When we set out to create our families, we have a tendency to get caught up in the mechanics. Trying to get pregnant, experiencing infertility, and adopting are all-consuming activities. A few years later the reality of the result of all that singular focus takes over. The books on the topics collect dust on the shelves; the blogs go unvisited. Just as baby milestones fade into unimportance with the passing of the years, how you form your family is at its most important when it's happening. Once it's done, it's done. Meals, homework, appointments, sports-all of those things quickly push even the most complicated birth story into the background most of the time for the families involved. But in some situations, it's the first thing about us that other people see.
Assisted reproductive technologies may be relatively new, but they're well on their way to joining adoption in the great pantheon of "personal things about us that don't worry most people but still may lead those around us to draw cliche'd conclusions about our lives." Adoptees are assumed to suffer from the "primal wound" of removal from their biological mother or, at the very least, mixed emotions about their origins. "Sperm-donor kids" and their egg donor/surrogacy/combinations thereof brethren are perhaps "not all right," in the words of Karen Clark and Elizabeth Marquardt, authors of the "My Daddy's Name Is Donor" study and a Slate article about the same.

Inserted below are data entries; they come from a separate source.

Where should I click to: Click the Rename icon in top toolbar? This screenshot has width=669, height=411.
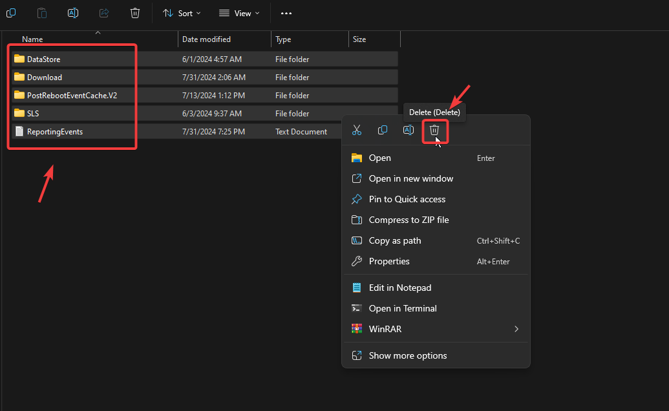point(73,13)
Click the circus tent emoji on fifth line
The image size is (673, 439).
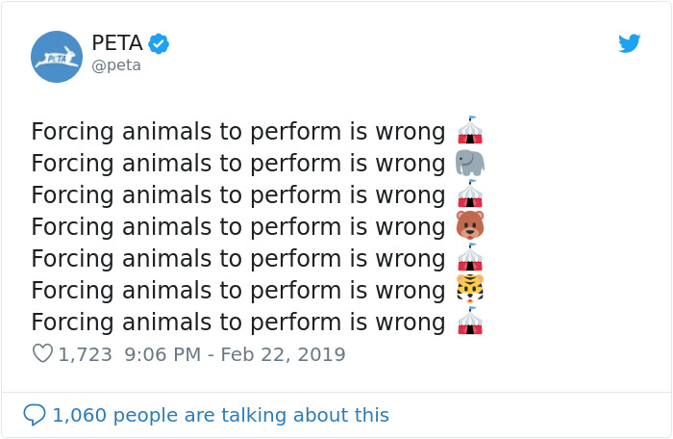coord(469,259)
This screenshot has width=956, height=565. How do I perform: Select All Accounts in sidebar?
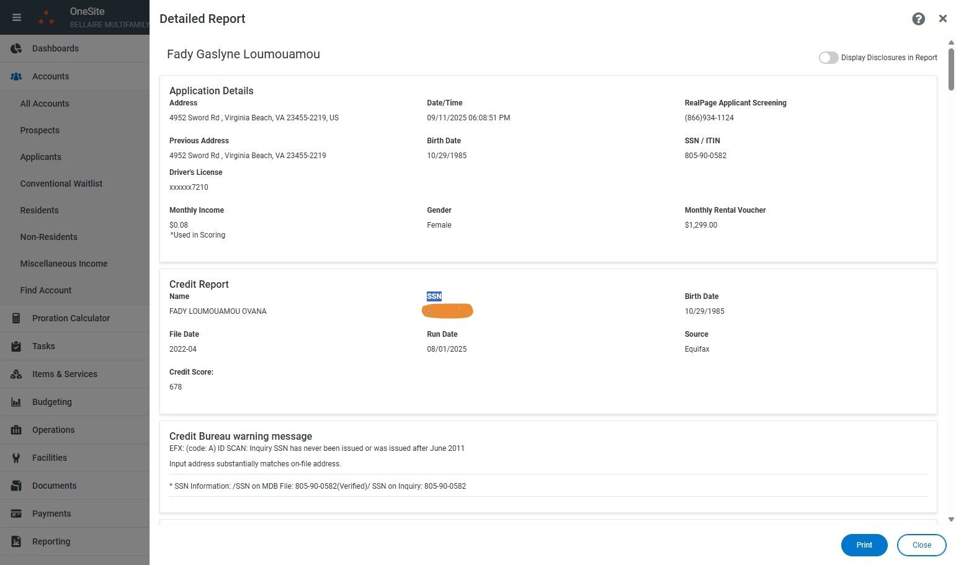[45, 104]
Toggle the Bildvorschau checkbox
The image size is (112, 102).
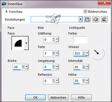pos(85,12)
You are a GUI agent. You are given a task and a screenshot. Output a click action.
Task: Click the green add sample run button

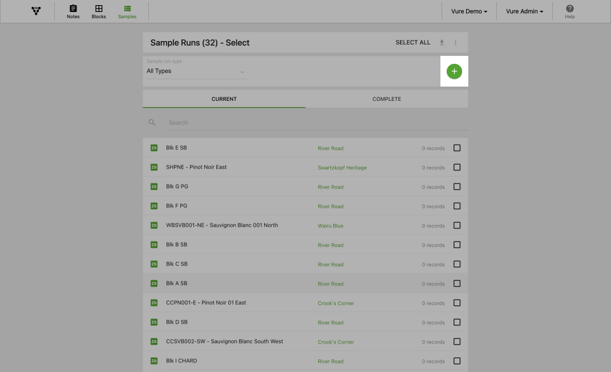click(x=454, y=71)
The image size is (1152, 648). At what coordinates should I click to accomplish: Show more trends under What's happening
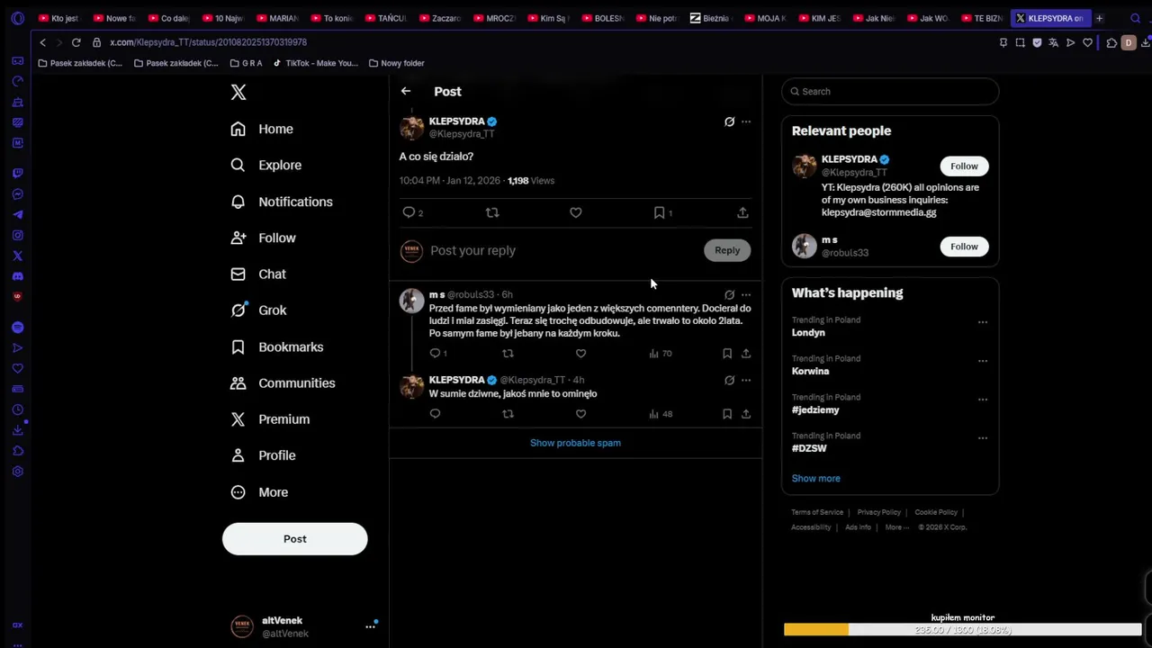coord(815,478)
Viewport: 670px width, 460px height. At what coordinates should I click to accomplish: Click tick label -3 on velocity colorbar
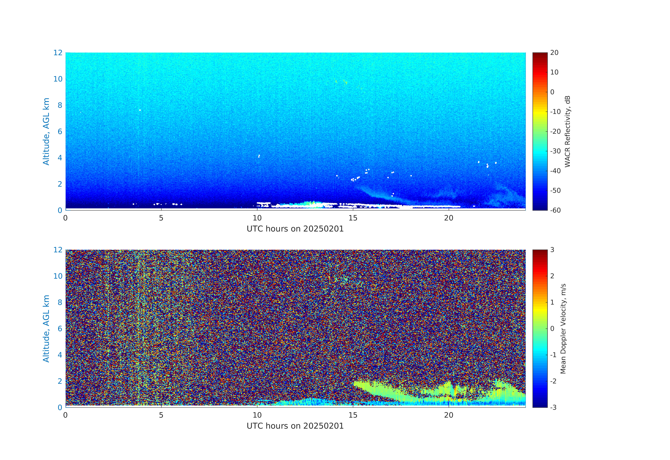[553, 407]
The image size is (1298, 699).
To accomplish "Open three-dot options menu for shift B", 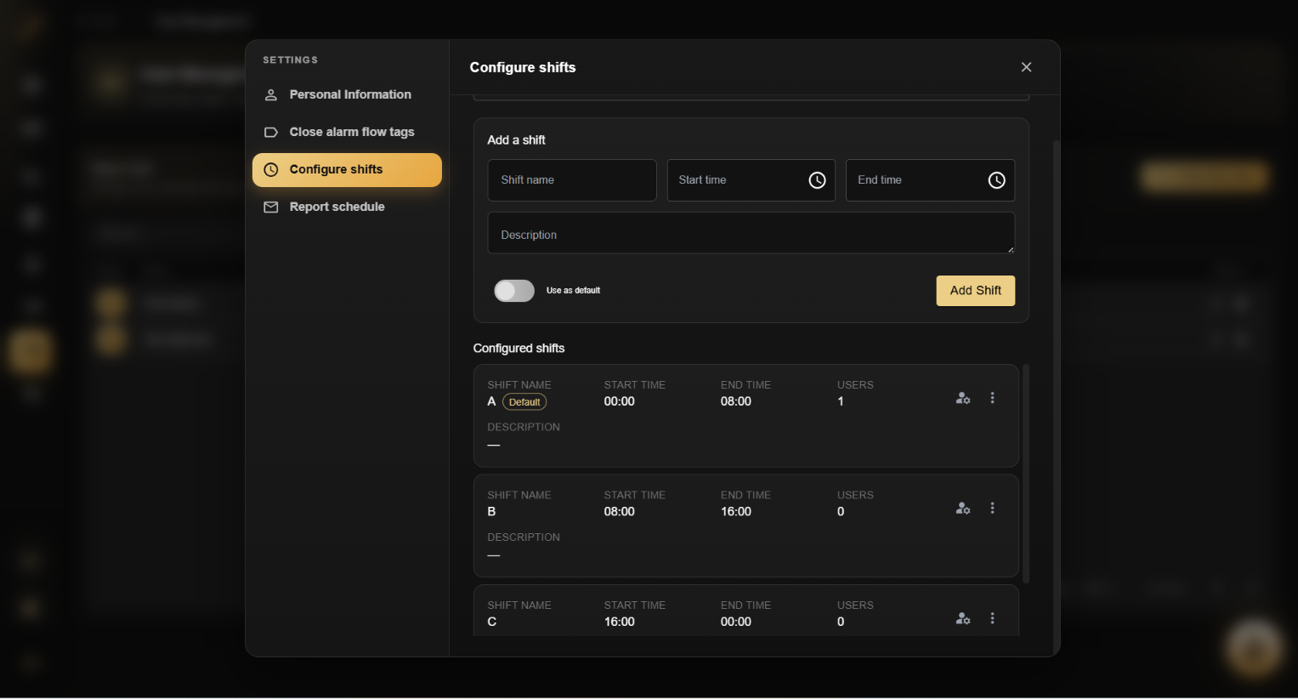I will coord(992,509).
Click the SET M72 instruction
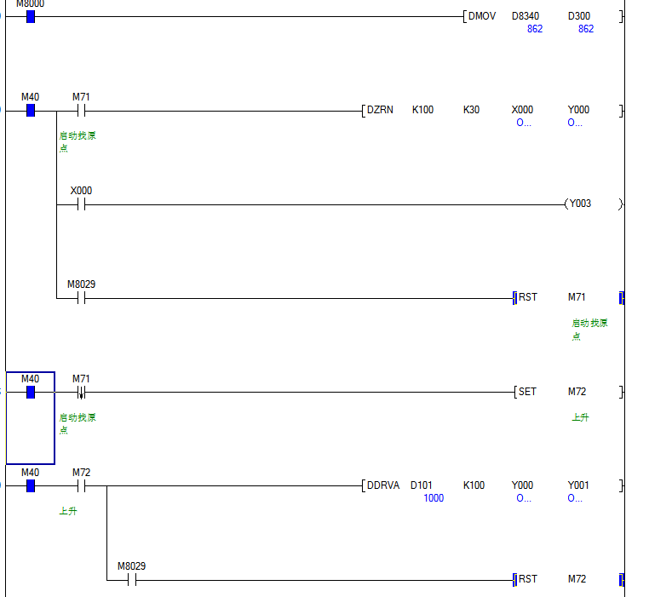 click(x=527, y=392)
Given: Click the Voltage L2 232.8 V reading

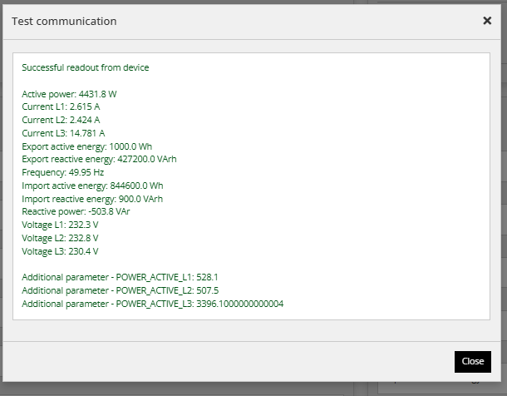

They interpreted their study as finding that adults who were aware that reproductive technology assisted their birth were "suffering more than those who were adopted: hurting more, feeling more confused, and feeling more isolated from their families" and that adult adoptees were "struggling more" than those raised by their biological parents. "Suffering." "Struggling." What kid wouldn't want to wear those labels every time she walks into a classroom?
My daughter wears the complexities of her origins on her face whenever she's with any member of her family. Thernstrom's "twiblings" will carry theirs along to any activity where their birth dates get written on a form. Whatever baggage the people around them associate with adoption or reproductive technologies, these kids are going to be stuck with it-and that's surely a part of why Thernstrom made her family's story so public. "I made up my mind to be completely transparent about it," she writes, and in doing so, she sometimes felt as though she were "inviting a Greek chorus of doleful commentary." But what she never said was that in inviting that chorus, she must have hoped to shield her kids from it: to make their birth story (and stories like it) such common knowledge that the people around them would never give it a second thought.
That's a fantastic goal, and hers was a beautiful, gratitude-filled expression of it. But 40-plus years of international/inter-racial adoption haven't taken us past the point where people do a double-take when encountering a family like ours. Thernstrom has years of deflecting curiosity and assumptions ahead of her, and eventually, she and I will both have to teach our kids to do the same. Meanwhile, I wish her tolerance, a thick skin, and plenty of anonymous tantrums on ski slopes.